[Description of the task]
Reproduce the following records verbatim, line by line, from beginning to end.

[Data for this task]

───

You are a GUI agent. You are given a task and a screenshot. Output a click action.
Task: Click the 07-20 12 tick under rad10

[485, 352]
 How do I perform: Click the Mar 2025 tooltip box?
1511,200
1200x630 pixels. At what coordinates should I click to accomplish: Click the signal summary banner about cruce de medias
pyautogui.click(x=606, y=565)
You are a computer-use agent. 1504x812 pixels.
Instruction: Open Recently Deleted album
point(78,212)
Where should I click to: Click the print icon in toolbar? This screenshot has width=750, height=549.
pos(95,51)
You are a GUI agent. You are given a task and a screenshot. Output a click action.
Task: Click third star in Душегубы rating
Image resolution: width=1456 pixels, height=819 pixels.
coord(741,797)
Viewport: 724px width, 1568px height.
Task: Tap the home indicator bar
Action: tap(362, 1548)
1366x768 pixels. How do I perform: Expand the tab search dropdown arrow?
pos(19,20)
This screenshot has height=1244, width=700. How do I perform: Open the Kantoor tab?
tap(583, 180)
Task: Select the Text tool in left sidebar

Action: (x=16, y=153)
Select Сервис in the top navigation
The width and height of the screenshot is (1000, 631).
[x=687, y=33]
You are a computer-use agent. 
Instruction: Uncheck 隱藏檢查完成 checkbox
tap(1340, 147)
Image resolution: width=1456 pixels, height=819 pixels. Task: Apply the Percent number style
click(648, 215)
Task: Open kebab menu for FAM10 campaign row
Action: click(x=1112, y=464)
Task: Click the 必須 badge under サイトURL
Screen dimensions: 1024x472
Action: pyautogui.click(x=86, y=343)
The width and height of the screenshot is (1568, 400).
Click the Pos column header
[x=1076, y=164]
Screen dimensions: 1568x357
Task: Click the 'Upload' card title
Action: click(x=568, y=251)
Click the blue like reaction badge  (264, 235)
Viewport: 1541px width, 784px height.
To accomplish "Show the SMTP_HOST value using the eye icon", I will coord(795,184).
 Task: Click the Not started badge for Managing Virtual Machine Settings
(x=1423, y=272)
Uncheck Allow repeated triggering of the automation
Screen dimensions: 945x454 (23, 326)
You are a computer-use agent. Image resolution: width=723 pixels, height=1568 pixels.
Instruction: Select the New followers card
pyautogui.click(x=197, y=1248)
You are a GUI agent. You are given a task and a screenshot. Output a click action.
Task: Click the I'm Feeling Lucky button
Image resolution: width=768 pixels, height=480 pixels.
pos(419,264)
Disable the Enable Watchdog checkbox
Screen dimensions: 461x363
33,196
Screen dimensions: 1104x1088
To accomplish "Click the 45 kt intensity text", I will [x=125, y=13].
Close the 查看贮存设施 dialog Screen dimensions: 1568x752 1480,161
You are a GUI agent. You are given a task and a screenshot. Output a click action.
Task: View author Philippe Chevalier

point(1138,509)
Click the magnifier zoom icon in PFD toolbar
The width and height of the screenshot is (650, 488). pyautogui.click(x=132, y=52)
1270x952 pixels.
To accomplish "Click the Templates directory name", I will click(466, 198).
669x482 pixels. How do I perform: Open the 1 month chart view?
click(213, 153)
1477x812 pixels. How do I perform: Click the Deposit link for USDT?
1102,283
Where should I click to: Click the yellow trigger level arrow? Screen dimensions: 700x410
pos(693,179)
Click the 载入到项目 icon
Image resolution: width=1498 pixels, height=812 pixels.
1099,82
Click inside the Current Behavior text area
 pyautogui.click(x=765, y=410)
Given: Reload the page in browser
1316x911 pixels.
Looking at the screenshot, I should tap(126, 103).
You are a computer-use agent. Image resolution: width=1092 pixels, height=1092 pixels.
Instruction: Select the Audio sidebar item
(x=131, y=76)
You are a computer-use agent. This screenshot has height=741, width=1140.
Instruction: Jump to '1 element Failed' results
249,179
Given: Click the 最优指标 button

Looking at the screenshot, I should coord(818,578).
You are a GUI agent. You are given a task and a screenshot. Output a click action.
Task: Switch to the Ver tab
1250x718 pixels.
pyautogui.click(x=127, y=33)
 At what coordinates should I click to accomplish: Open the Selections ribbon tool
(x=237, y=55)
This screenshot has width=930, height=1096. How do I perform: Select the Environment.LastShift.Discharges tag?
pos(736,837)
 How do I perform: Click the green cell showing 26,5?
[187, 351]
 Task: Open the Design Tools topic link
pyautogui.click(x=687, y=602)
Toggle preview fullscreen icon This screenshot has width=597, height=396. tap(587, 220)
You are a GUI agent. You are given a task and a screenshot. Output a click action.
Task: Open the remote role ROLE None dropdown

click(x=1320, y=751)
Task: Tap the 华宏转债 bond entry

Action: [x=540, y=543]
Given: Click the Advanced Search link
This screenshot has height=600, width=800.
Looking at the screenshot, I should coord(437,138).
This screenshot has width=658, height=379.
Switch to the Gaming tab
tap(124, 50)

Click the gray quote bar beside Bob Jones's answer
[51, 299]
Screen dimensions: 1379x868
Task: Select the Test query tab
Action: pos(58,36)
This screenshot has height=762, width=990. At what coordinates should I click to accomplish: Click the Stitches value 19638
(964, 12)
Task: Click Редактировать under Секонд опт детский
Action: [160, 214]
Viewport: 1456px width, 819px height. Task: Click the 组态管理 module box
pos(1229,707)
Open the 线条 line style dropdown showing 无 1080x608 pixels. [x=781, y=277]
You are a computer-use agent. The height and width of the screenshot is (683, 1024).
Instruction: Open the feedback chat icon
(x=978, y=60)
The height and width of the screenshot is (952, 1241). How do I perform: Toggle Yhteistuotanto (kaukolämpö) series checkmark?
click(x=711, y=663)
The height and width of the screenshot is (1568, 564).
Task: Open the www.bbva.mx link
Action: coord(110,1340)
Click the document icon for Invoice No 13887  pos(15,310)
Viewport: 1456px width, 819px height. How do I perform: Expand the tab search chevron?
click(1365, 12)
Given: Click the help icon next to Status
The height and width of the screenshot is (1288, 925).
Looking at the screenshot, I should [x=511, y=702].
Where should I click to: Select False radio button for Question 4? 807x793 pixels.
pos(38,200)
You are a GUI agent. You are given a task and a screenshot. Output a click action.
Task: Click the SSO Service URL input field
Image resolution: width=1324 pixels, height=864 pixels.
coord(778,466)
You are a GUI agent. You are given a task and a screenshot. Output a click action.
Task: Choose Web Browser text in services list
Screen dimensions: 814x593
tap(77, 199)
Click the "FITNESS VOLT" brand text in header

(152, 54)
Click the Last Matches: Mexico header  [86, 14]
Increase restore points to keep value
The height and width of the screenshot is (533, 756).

───

[Task output]
You are a GUI agent. You are given a task and a screenshot. Output a click action.
Task: Click the 07-20 12 tick under rad10

[485, 352]
 How do I perform: Click the Mar 2025 tooltip box?
1511,200
1200x630 pixels. At what coordinates should I click to accomplish: Click the signal summary banner about cruce de medias
pyautogui.click(x=606, y=565)
You are a computer-use agent. 1504x812 pixels.
Instruction: Open Recently Deleted album
point(78,212)
Where should I click to: Click the print icon in toolbar? This screenshot has width=750, height=549.
pos(95,51)
You are a GUI agent. You are given a task and a screenshot. Output a click action.
Task: Click third star in Душегубы rating
Image resolution: width=1456 pixels, height=819 pixels.
coord(741,797)
Viewport: 724px width, 1568px height.
Task: Tap the home indicator bar
Action: tap(362, 1548)
1366x768 pixels. How do I perform: Expand the tab search dropdown arrow?
pos(19,20)
This screenshot has height=1244, width=700. How do I perform: Open the Kantoor tab?
tap(583, 180)
Task: Select the Text tool in left sidebar

Action: (x=16, y=153)
Select Сервис in the top navigation
The width and height of the screenshot is (1000, 631).
[x=687, y=33]
You are a computer-use agent. 
Instruction: Uncheck 隱藏檢查完成 checkbox
tap(1340, 147)
Image resolution: width=1456 pixels, height=819 pixels. Task: Apply the Percent number style
click(648, 215)
Task: Open kebab menu for FAM10 campaign row
Action: click(x=1112, y=464)
Task: Click the 必須 badge under サイトURL
Screen dimensions: 1024x472
Action: pyautogui.click(x=86, y=343)
The width and height of the screenshot is (1568, 400).
Click the Pos column header
[x=1076, y=164]
Screen dimensions: 1568x357
Task: Click the 'Upload' card title
Action: click(x=568, y=251)
Click the blue like reaction badge  (264, 235)
Viewport: 1541px width, 784px height.
To accomplish "Show the SMTP_HOST value using the eye icon", I will coord(795,184).
 Task: Click the Not started badge for Managing Virtual Machine Settings
(x=1423, y=272)
Uncheck Allow repeated triggering of the automation
Screen dimensions: 945x454 (23, 326)
You are a computer-use agent. Image resolution: width=723 pixels, height=1568 pixels.
Instruction: Select the New followers card
pyautogui.click(x=197, y=1248)
You are a GUI agent. You are given a task and a screenshot. Output a click action.
Task: Click the I'm Feeling Lucky button
Image resolution: width=768 pixels, height=480 pixels.
pos(419,264)
Disable the Enable Watchdog checkbox
Screen dimensions: 461x363
33,196
Screen dimensions: 1104x1088
To accomplish "Click the 45 kt intensity text", I will [x=125, y=13].
Close the 查看贮存设施 dialog Screen dimensions: 1568x752 1480,161
You are a GUI agent. You are given a task and a screenshot. Output a click action.
Task: View author Philippe Chevalier

point(1138,509)
Click the magnifier zoom icon in PFD toolbar
The width and height of the screenshot is (650, 488). pyautogui.click(x=132, y=52)
1270x952 pixels.
To accomplish "Click the Templates directory name", I will click(466, 198).
669x482 pixels. How do I perform: Open the 1 month chart view?
click(213, 153)
1477x812 pixels. How do I perform: Click the Deposit link for USDT?
1102,283
Where should I click to: Click the yellow trigger level arrow? Screen dimensions: 700x410
pos(693,179)
Click the 载入到项目 icon
Image resolution: width=1498 pixels, height=812 pixels.
1099,82
Click inside the Current Behavior text area
 pyautogui.click(x=765, y=410)
Given: Reload the page in browser
1316x911 pixels.
Looking at the screenshot, I should tap(126, 103).
You are a computer-use agent. Image resolution: width=1092 pixels, height=1092 pixels.
Instruction: Select the Audio sidebar item
(x=131, y=76)
You are a computer-use agent. This screenshot has height=741, width=1140.
Instruction: Jump to '1 element Failed' results
249,179
Given: Click the 最优指标 button

Looking at the screenshot, I should coord(818,578).
You are a GUI agent. You are given a task and a screenshot. Output a click action.
Task: Switch to the Ver tab
1250x718 pixels.
pyautogui.click(x=127, y=33)
 At what coordinates should I click to accomplish: Open the Selections ribbon tool
(x=237, y=55)
This screenshot has width=930, height=1096. How do I perform: Select the Environment.LastShift.Discharges tag?
pos(736,837)
 How do I perform: Click the green cell showing 26,5?
[187, 351]
 Task: Open the Design Tools topic link
pyautogui.click(x=687, y=602)
Toggle preview fullscreen icon This screenshot has width=597, height=396. tap(587, 220)
You are a GUI agent. You are given a task and a screenshot. Output a click action.
Task: Open the remote role ROLE None dropdown

click(x=1320, y=751)
Task: Tap the 华宏转债 bond entry

Action: [x=540, y=543]
Given: Click the Advanced Search link
This screenshot has height=600, width=800.
Looking at the screenshot, I should coord(437,138).
This screenshot has width=658, height=379.
Switch to the Gaming tab
tap(124, 50)

Click the gray quote bar beside Bob Jones's answer
[51, 299]
Screen dimensions: 1379x868
Task: Select the Test query tab
Action: pos(58,36)
This screenshot has height=762, width=990. At what coordinates should I click to accomplish: Click the Stitches value 19638
(964, 12)
Task: Click Редактировать under Секонд опт детский
Action: [160, 214]
Viewport: 1456px width, 819px height. Task: Click the 组态管理 module box
pos(1229,707)
Open the 线条 line style dropdown showing 无 1080x608 pixels. [x=781, y=277]
You are a computer-use agent. The height and width of the screenshot is (683, 1024).
Instruction: Open the feedback chat icon
(x=978, y=60)
The height and width of the screenshot is (952, 1241). How do I perform: Toggle Yhteistuotanto (kaukolämpö) series checkmark?
click(x=711, y=663)
The height and width of the screenshot is (1568, 564).
Task: Open the www.bbva.mx link
Action: coord(110,1340)
Click the document icon for Invoice No 13887  pos(15,310)
Viewport: 1456px width, 819px height. How do I perform: Expand the tab search chevron?
click(1365, 12)
Given: Click the help icon next to Status
The height and width of the screenshot is (1288, 925).
Looking at the screenshot, I should [x=511, y=702].
Where should I click to: Select False radio button for Question 4? 807x793 pixels.
pos(38,200)
You are a GUI agent. You are given a task and a screenshot. Output a click action.
Task: Click the SSO Service URL input field
Image resolution: width=1324 pixels, height=864 pixels.
coord(778,466)
You are a GUI agent. You are given a task and a screenshot. Output a click action.
Task: Choose Web Browser text in services list
Screen dimensions: 814x593
tap(77, 199)
Click the "FITNESS VOLT" brand text in header

(152, 54)
Click the Last Matches: Mexico header  [86, 14]
Increase restore points to keep value
The height and width of the screenshot is (533, 756).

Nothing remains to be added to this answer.